In [1]:
import numpy as np
import seaborn as sns
import pandas as pd
import matplotlib.pyplot as plt
%matplotlib inline
sns.set_style('white')
import warnings
warnings.filterwarnings('ignore')
Load the iris dataset.
In [2]:
iris = sns.load_dataset('iris')
iris.head()
Out[2]:
We can use the PairGrid()
function to create a grid of subplots to plot relations between pairs of variables. On the diagonal of the grid, we plot the KDE of each variable using the map_diag()
method. And on the off-diagonal subplots, we plot 2-D KDE of pairs of variables using the map_offdiag()
method.
In [3]:
g = sns.PairGrid(iris)
g.map_diag(sns.kdeplot)
g.map_offdiag(sns.kdeplot, n_levels=5) # set the number of contour levels to 5
Out[3]:
TODO: Use PairGrid()
to plot KDE on the diagonal; on the lower diagonal subplots, plot scatter plot between two variables; on the upper diagonal subplots, plot 2-D KDE of two variables.
In [4]:
# TODO: on the diagonal: KDE; lower diagonal: scatter plot; upper diagonal: 2-D KDE
g = sns.PairGrid(iris)
g.map_diag(sns.kdeplot)
g.map_lower(plt.scatter)
g.map_upper(sns.kdeplot, n_levels=5) # set the number of contour levels to 5
Out[4]:
Can be easily created using the parallel_coordinates()
function in pandas.
In [5]:
# TODO: draw the parallel coordinates plot with the iris data, and let it use different colors for each iris species.

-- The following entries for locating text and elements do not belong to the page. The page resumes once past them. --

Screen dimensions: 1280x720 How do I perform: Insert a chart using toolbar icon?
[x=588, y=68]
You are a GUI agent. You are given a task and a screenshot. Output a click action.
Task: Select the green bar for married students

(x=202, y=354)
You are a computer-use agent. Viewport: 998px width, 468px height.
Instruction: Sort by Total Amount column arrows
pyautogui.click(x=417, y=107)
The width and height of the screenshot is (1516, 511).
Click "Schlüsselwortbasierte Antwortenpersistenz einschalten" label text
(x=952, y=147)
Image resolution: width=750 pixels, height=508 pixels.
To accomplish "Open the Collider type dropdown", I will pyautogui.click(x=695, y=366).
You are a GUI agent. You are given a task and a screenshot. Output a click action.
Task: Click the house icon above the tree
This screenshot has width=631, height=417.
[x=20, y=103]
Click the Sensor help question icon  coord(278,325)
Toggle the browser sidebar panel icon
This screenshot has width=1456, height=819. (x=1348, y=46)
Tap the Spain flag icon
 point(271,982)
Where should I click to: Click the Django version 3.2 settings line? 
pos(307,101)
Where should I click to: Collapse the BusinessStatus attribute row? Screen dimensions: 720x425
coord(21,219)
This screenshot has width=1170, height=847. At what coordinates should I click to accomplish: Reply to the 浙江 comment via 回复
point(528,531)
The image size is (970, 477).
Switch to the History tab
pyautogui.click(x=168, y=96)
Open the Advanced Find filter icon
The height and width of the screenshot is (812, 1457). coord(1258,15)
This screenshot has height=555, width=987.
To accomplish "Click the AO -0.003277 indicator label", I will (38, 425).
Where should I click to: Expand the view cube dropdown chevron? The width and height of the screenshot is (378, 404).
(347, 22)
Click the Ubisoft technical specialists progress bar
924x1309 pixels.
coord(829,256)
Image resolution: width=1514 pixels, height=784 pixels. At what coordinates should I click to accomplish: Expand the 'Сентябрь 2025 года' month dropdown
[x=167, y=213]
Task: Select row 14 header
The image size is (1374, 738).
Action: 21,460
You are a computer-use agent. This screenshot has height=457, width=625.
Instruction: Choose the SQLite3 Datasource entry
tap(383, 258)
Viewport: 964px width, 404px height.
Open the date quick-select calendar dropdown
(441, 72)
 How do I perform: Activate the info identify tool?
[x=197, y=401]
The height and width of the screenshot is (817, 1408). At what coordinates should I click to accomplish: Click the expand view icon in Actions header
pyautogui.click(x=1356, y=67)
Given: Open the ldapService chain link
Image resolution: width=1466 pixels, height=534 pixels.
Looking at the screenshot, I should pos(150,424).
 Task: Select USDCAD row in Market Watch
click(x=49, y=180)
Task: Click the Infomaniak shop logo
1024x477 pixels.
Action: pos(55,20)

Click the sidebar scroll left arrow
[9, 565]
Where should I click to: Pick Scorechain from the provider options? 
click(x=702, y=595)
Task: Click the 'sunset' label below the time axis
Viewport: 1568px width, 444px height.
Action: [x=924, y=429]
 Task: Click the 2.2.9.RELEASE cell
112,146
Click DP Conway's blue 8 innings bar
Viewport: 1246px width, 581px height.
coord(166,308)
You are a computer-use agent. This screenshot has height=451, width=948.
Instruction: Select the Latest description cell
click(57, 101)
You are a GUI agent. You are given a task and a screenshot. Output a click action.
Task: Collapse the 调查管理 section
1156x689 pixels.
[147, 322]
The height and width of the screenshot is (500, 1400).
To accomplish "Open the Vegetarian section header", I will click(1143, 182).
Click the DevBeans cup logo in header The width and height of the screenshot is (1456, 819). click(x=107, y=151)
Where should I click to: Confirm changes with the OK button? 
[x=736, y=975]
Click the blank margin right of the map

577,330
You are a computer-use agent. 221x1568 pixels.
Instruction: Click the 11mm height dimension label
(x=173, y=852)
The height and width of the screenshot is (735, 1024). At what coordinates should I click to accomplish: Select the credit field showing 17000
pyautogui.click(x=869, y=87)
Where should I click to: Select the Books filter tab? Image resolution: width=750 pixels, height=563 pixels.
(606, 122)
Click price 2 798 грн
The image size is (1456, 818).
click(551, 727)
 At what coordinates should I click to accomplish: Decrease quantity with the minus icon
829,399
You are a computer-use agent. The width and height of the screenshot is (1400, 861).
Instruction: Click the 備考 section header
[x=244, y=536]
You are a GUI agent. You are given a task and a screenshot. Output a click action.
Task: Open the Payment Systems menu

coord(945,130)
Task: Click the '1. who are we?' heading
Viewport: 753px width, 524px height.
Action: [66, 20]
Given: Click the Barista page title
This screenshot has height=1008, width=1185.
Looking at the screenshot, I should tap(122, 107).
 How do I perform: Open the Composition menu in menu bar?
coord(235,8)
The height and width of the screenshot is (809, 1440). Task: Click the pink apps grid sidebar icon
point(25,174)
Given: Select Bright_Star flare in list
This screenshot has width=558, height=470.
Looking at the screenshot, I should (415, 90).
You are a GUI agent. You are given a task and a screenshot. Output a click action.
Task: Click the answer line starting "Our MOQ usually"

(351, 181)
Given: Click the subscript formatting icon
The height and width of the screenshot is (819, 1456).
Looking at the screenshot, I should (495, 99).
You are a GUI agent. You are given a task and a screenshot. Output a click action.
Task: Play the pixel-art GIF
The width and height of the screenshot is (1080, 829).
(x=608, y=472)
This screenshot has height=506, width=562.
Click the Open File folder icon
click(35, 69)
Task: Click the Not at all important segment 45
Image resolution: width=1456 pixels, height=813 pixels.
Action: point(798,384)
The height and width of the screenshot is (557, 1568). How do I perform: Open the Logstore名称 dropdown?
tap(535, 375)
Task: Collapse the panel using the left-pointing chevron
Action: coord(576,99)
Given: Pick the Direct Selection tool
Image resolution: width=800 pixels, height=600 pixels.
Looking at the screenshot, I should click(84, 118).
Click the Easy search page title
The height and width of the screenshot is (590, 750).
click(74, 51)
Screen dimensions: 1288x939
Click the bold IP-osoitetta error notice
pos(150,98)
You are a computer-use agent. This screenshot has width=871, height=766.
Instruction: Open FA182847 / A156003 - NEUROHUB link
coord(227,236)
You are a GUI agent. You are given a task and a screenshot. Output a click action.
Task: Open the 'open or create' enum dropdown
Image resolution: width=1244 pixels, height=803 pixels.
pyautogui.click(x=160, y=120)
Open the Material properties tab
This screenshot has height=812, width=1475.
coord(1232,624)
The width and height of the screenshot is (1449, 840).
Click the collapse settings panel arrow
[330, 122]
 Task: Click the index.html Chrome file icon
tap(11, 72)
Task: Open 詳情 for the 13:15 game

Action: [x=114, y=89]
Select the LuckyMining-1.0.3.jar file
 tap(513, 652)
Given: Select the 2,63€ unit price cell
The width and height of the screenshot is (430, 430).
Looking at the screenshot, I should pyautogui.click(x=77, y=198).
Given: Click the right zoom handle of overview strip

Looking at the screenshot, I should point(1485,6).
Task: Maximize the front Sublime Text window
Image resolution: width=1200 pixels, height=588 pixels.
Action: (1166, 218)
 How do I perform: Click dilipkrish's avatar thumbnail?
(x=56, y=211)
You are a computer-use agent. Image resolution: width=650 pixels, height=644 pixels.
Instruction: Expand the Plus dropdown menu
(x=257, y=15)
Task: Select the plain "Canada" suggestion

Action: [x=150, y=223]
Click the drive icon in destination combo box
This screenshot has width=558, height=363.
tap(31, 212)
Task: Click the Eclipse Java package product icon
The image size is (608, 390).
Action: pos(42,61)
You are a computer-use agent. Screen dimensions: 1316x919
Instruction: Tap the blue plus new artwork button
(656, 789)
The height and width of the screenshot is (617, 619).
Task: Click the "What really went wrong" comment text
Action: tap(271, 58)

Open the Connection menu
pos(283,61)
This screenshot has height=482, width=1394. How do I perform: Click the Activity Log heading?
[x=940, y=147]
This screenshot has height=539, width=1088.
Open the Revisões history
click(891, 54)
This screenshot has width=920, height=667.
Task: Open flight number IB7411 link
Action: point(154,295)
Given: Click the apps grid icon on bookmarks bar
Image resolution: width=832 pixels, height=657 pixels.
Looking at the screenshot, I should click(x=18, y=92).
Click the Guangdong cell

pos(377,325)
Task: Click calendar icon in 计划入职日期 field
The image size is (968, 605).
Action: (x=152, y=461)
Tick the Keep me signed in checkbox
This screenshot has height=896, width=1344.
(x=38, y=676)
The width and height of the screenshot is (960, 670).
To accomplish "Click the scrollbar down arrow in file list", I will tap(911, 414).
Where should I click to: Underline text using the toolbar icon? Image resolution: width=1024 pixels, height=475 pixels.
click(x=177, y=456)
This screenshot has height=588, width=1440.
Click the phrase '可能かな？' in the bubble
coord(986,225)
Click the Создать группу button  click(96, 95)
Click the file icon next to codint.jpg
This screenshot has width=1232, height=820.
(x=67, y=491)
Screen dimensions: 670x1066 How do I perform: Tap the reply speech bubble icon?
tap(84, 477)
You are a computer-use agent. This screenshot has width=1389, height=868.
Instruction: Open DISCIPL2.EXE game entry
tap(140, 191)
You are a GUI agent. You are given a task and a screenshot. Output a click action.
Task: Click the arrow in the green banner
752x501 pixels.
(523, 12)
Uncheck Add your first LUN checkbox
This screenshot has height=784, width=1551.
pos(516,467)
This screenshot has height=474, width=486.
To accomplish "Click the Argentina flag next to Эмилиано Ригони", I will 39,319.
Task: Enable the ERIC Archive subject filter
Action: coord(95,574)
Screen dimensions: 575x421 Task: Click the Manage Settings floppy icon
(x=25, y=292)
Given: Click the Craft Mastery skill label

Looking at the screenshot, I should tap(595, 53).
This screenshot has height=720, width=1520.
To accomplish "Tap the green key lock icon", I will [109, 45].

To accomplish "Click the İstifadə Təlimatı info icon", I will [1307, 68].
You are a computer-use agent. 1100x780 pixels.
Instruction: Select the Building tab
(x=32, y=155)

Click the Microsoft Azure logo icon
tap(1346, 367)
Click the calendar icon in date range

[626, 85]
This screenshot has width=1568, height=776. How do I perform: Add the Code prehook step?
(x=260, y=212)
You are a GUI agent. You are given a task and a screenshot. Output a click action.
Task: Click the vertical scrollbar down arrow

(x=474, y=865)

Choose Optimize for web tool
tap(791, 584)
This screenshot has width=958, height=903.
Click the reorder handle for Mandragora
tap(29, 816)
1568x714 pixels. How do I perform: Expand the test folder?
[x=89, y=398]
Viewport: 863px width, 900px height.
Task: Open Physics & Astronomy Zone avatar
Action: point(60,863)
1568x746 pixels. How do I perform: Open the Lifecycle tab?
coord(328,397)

from pandas.tools.plotting import parallel_coordinates
parallel_coordinates(iris, 'species', colormap='gist_rainbow')
Out[5]:
We will be working on an image dataset called the Olivetti faces dataset, which contains a lot of faces. Download the data using the fetch_olivetti_faces()
function.
In [6]:
from sklearn.datasets import fetch_olivetti_faces
dataset = fetch_olivetti_faces(shuffle=True)
Get the data:
In [7]:
faces = dataset.data
In [8]:
n_samples, n_features = faces.shape
print(n_samples)
print(n_features)
So, this dataset contains 400 faces, and each of them has 4096 features (=pixels). Let's look at the first face:
In [9]:
faces[0]
Out[9]:
It's an one-dimensional array with 4096 numbers. Actually, it is a two-dimensional picture. Use numpy
's reshape()
function as well as matplotlib
's imshow()
function, transform this one-dimensional array into an appropriate 2-D matrix and draw it to show the face. You probably want to use plt.cm.gray
as colormap.
Be sure to play with different shapes (e.g. 2 x 2048, 1024 x 4, 128 x 32, and so on) and think about why they look like what they look like. What is the right shape of the matrix?
In [10]:
# TODO: draw faces[0] with various shapes and think about it. Show the correct face.
image_shape = (64, 64)
faces[0].reshape(image_shape)
plt.imshow( faces[0].reshape(image_shape), cmap=plt.cm.gray, interpolation='gaussian' )
Out[10]:
Let's perform PCA on this dataset.
In [11]:
from sklearn.decomposition import PCA
Set the number of components to 6:
In [12]:
n_components=6
pca = PCA(n_components=n_components)
Fit the faces data:
In [13]:
pca.fit(faces)
Out[13]:
PCA has an attribute called components_
. It is a $\text{n_components} \times \text{n_features}$ matrix, in our case $6 \times 4096$. Each row is a component.
In [14]:
pca.components_
Out[14]:
In [15]:
pca.components_.shape
Out[15]:
We can display the 6 components as images:
In [16]:
for i, comp in enumerate(pca.components_, 1):
plt.subplot(2, 3, i)
plt.imshow(comp.reshape(image_shape), cmap=plt.cm.gray, interpolation='nearest')
plt.xticks(())
plt.yticks(())
This means by adding up these 6 images, we can get a close approximation of the 400 images in the dataset.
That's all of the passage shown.